The attack was carried out by “Anonymous”, the hacktivist group which has previously claimed responsibility for cyber attacks against Sweden and which on Tuesday issued a video warning of new attacks.
Internet users who attempted to use the health board’s website on Tuesday night were met with a message from the group:
“We are Anonymous. We are Legion. We do not forgive. We do not forget. Expect us,” together with a final refrain which read: “Fuck Swedish,” the Nyheter24 news website reported.
Furthermore, Sweden’s Courts Administration (Domstolsverket) website, domstol.se, was also crippled on Wednesday morning, in an attack similar to those which left several Swedish websites inaccessible on Monday.
“We’re looking into it. There’s definitely a disturbance but have no details yet about what’s lying behind this,” Courts Administration spokesperson Håkan Sonesson told the TT news agency.
Anonymous posted a video on YouTube on Tuesday warning of future attacks.
In the video, a masked spokesperson claiming ties to Anonymous warns:
“Swedish government; you know our capabilities and what we want! The choice is yours.”
Anders Nilsson, technology head for security company Eurosecure, explained that attacks like the one that hit the health board’s website aren’t especially dangerous.
“The worst is if there’s a login service and they can succeed in luring a logged-in person to click on something they’ve built in there. When you’re logged in, you have particular cookies, and then the hacker can steal them and thereby be logged in themselves,” he told Nyheter24.
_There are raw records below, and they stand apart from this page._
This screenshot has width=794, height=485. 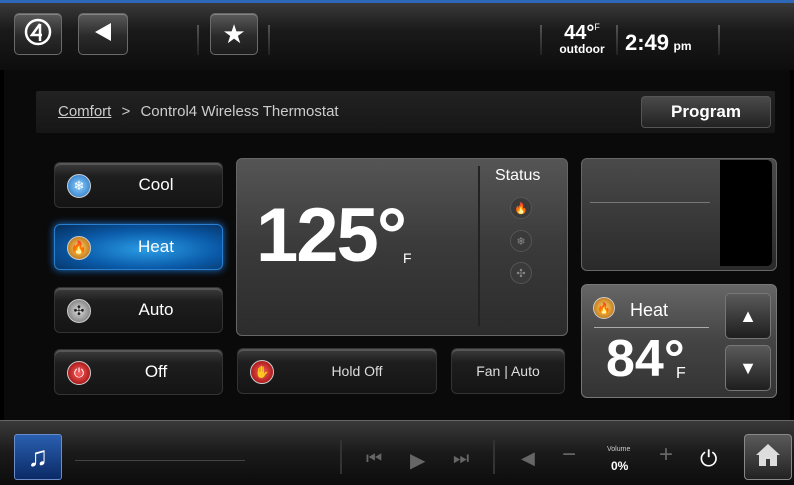 What do you see at coordinates (156, 184) in the screenshot?
I see `mode-cool-label: Cool` at bounding box center [156, 184].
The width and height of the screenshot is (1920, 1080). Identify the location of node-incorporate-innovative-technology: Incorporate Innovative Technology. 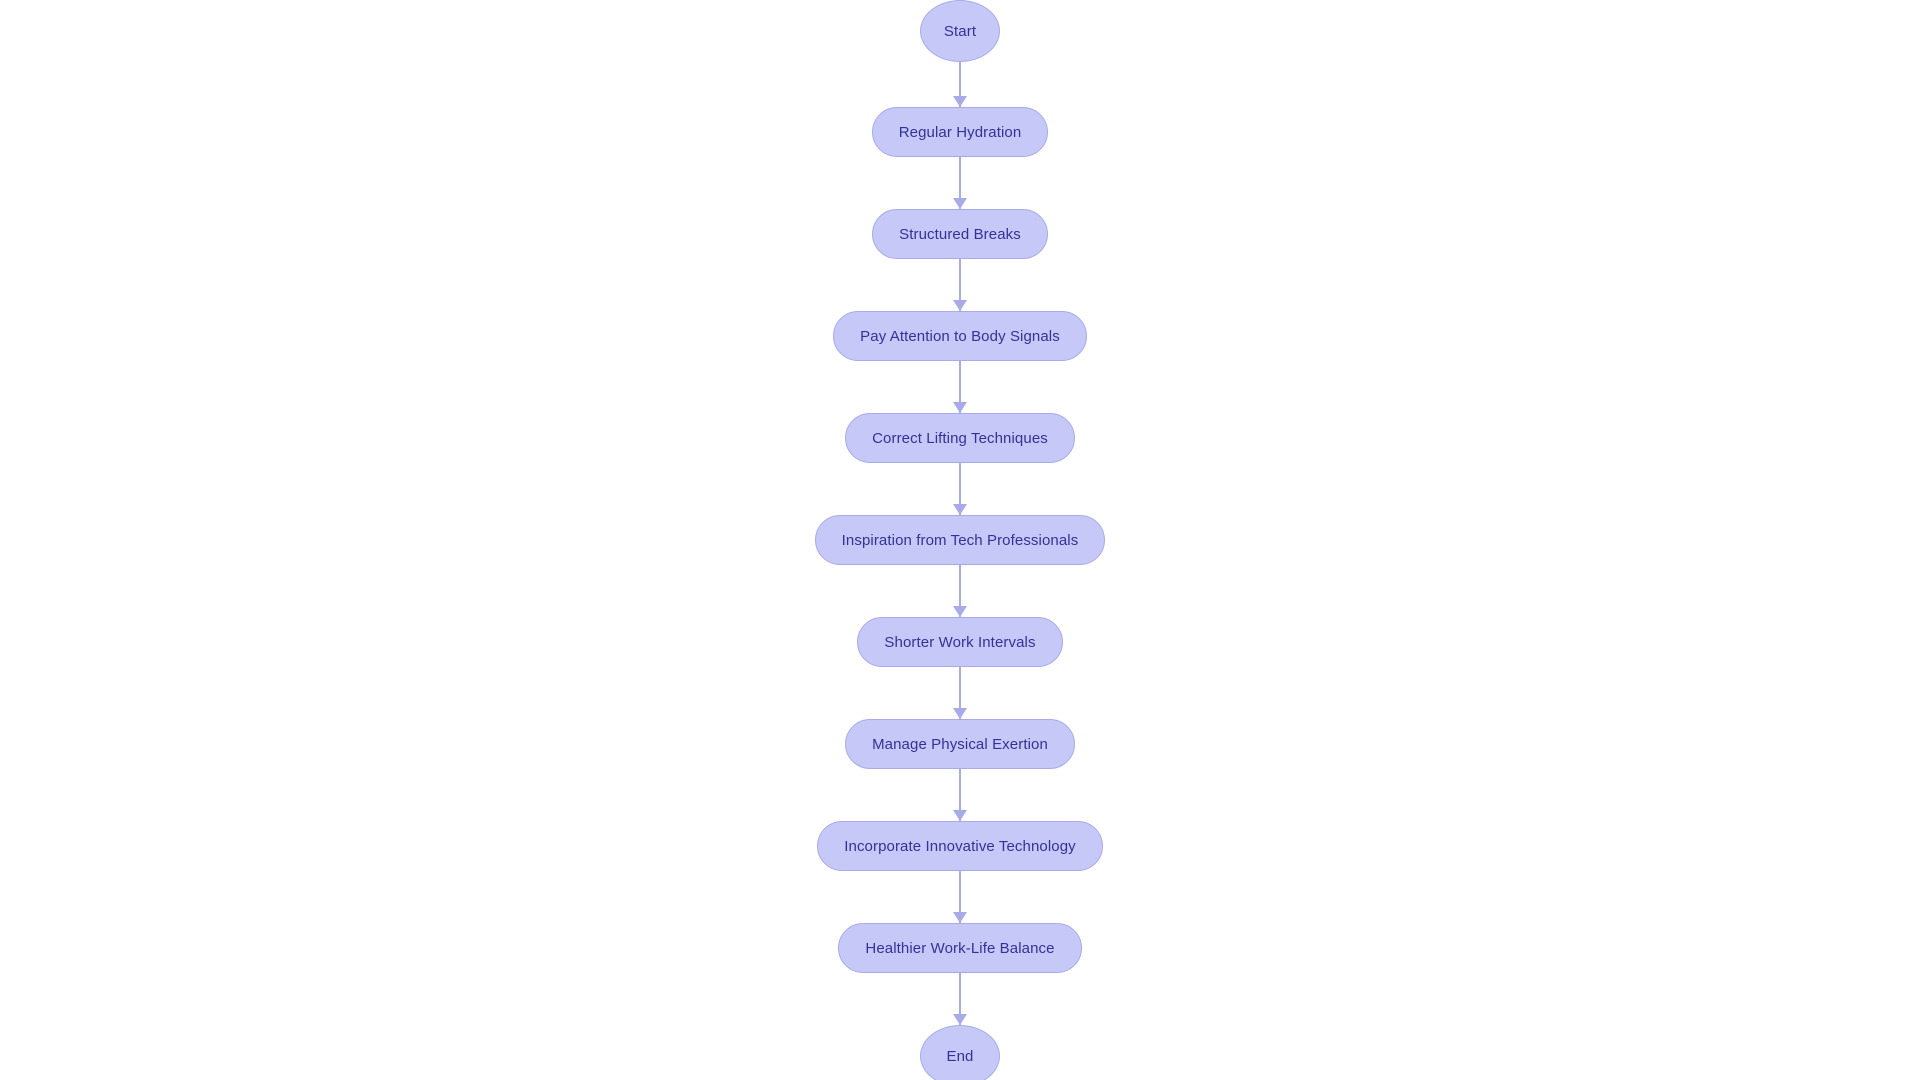
(960, 846).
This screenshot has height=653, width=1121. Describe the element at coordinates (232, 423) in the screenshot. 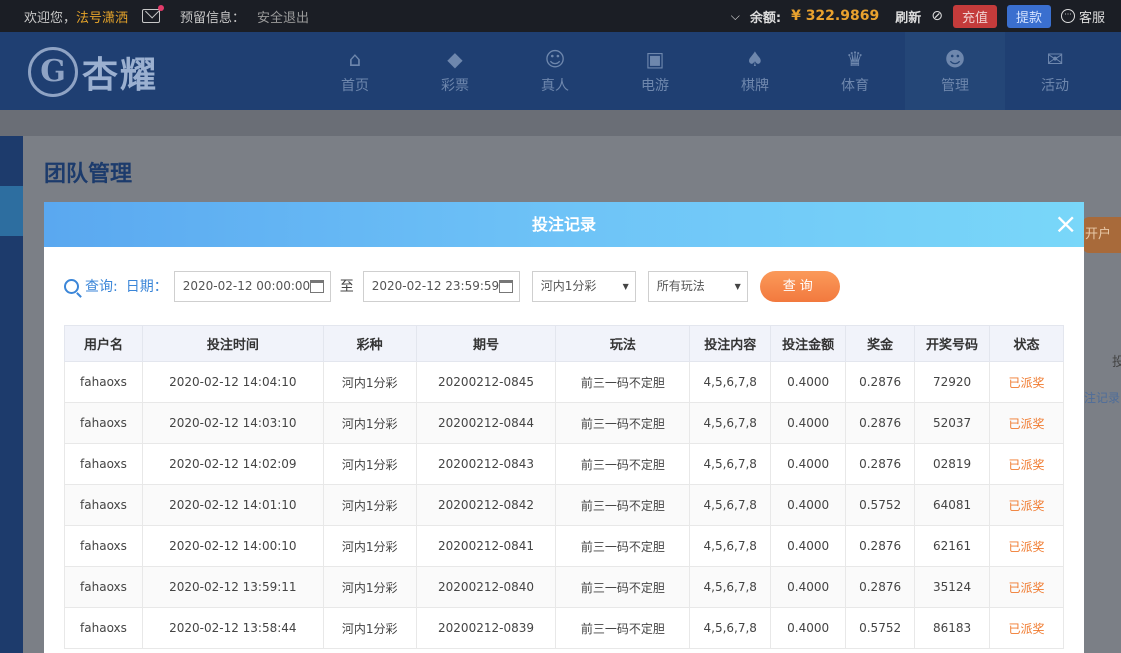

I see `cell-bet-time: 2020-02-12 14:03:10` at that location.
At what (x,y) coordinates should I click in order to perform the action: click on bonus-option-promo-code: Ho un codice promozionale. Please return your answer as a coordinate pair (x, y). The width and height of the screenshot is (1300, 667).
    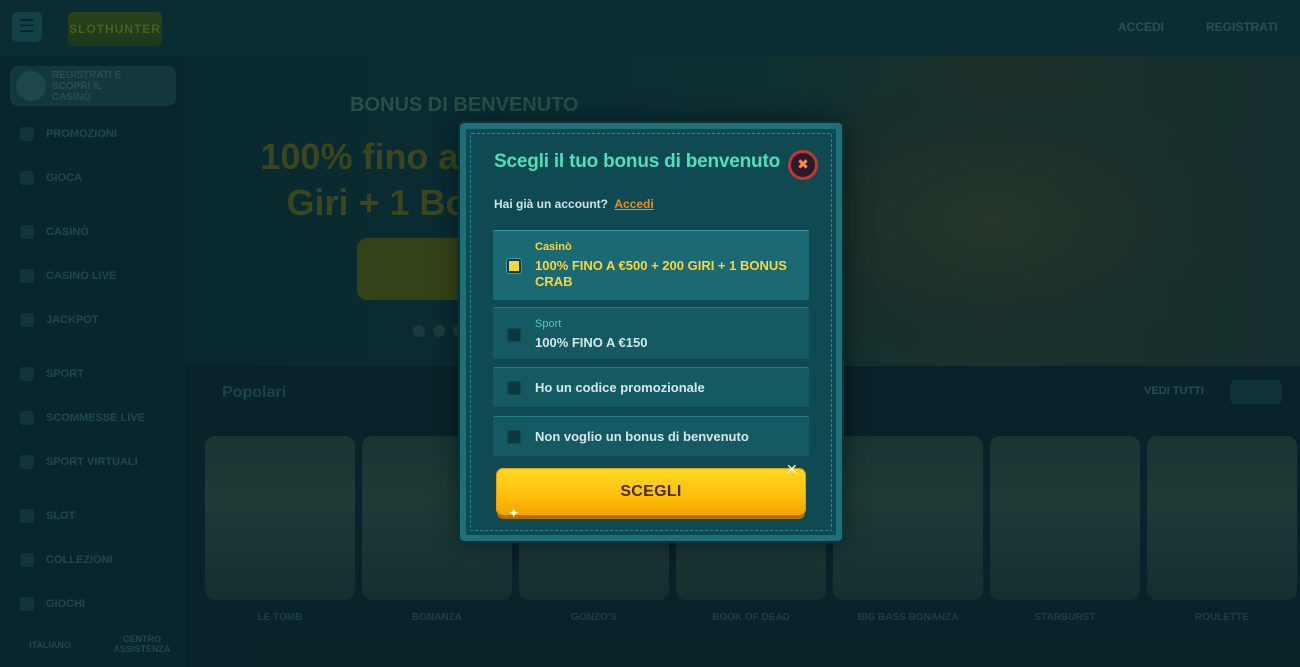
    Looking at the image, I should click on (651, 387).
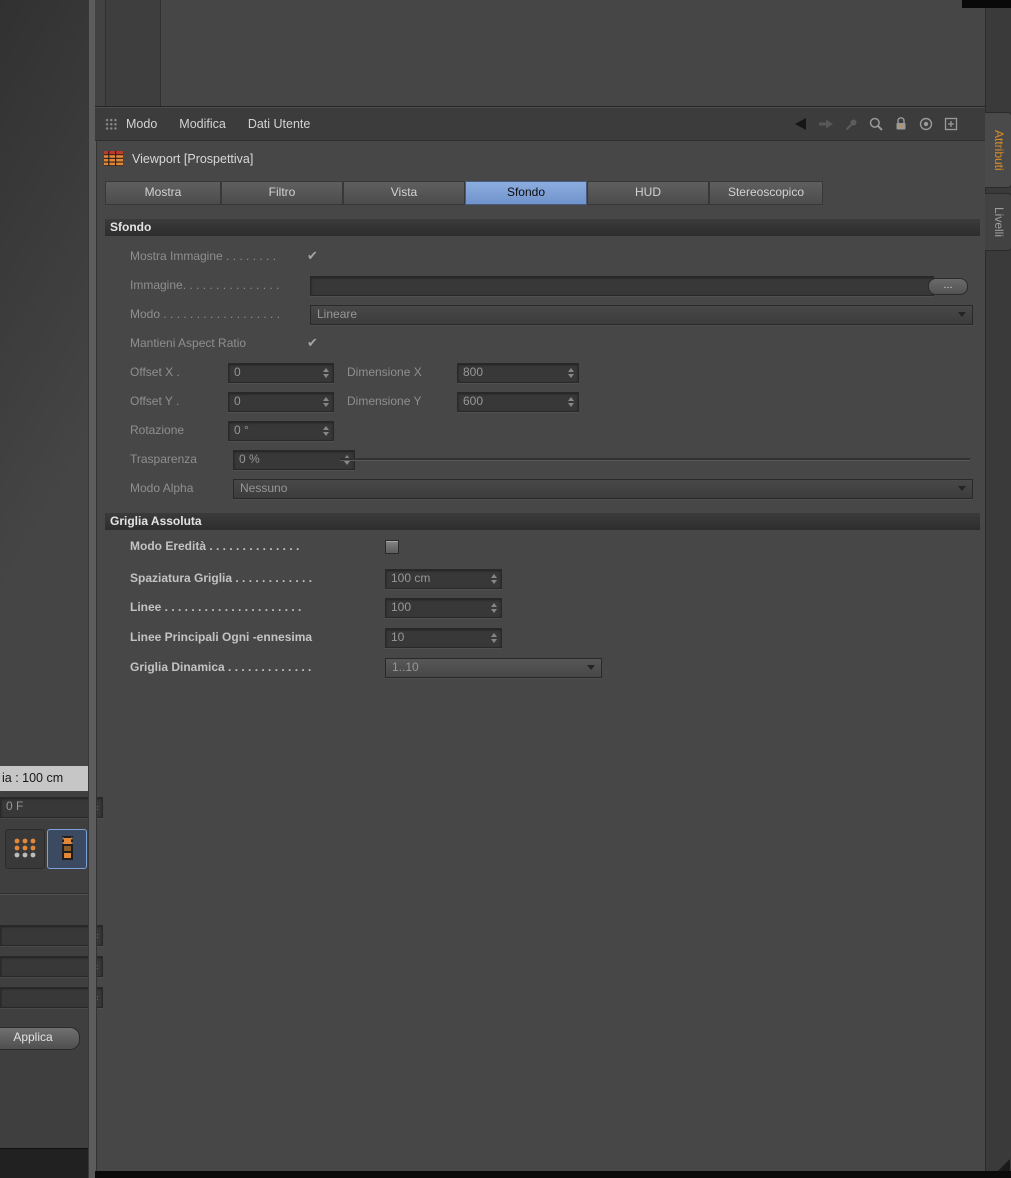 This screenshot has height=1178, width=1011. Describe the element at coordinates (603, 489) in the screenshot. I see `modo-alpha-dropdown: Nessuno` at that location.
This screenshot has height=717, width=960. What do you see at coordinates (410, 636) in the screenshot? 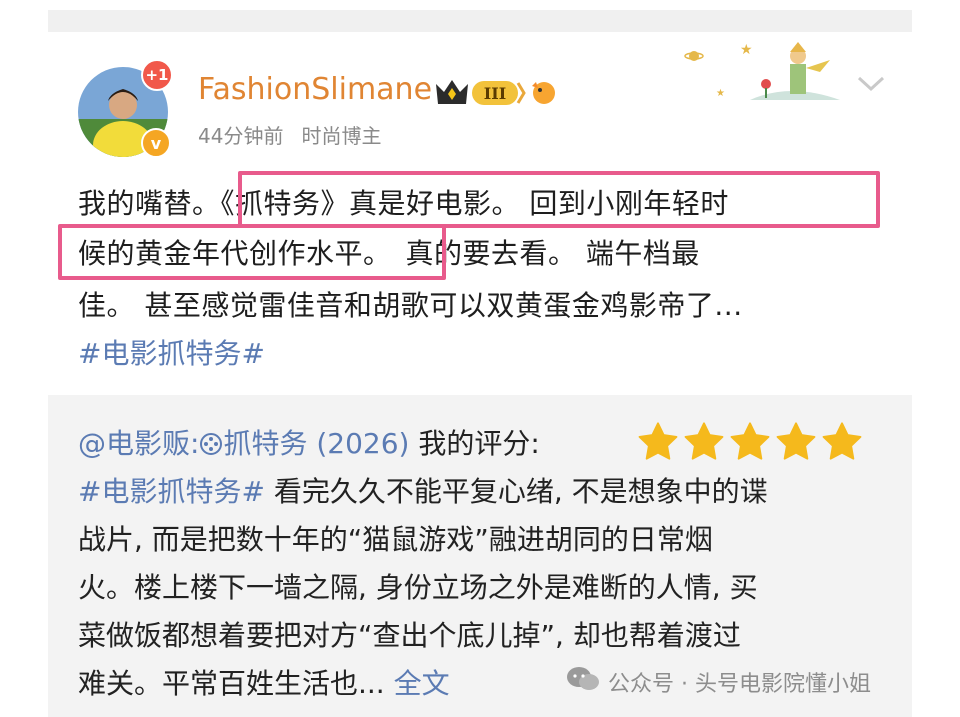
I see `card-text-line-4: 菜做饭都想着要把对方“查出个底儿掉”, 却也帮着渡过` at bounding box center [410, 636].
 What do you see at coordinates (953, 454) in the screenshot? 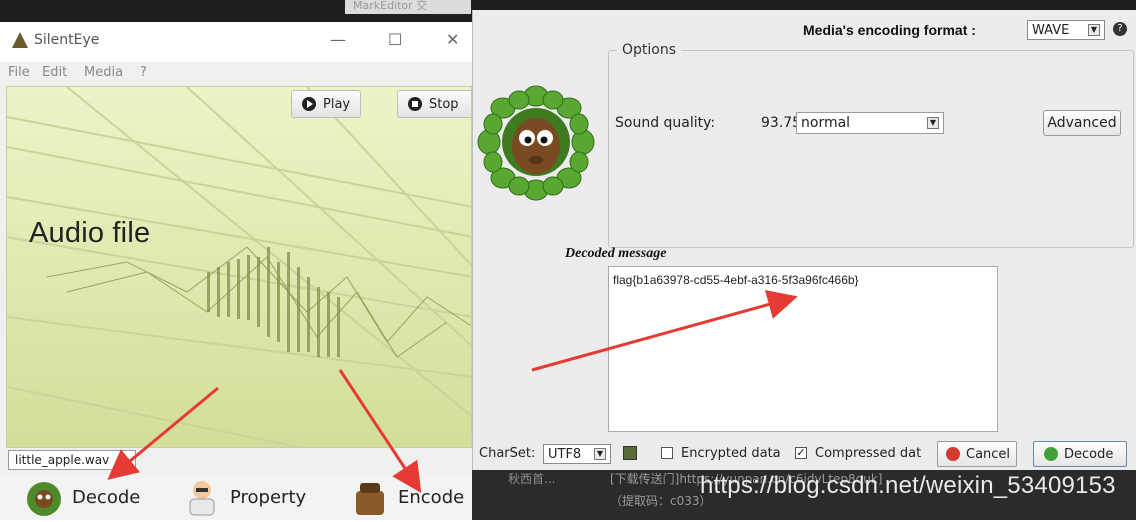
I see `cancel-icon` at bounding box center [953, 454].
On Monday, a series of Distributed Denial of Service (DDOS) attacks occurred in Sweden which paralyzed the websites of several banks, Sweden’s main news agency TT, as well as a number of Swedish government agencies.
During a DDOS attack, a website is bombarded with communication requests so that the servers become overloaded and the site crashes.
Anders Hansson, head of the Computer Security Incident Response Team with the Swedish Civil Contingencies Agency (Myndigheten för samhällsskydd och beredskap – MSB), explained there was little organizations could do to protect themselves against DDOS attacks.
“If those who lie behind the attack have decided to bring a website down, then it’s going down. The challenge is to shorten the time the side is down by filtering and softening the attack,” he told the TT news agency.
Hansson’s agency is currently attempting to inform companies and government agencies about the threat of potential attacks.
“When there are threats, we take them very seriously and try to assess what the targets might be,” he said.
The identities behind Anonymous, as well as their motives, remain unknown.
By late Wednesday morning, the websites for the health board and the Courts Administration were functioning normally again.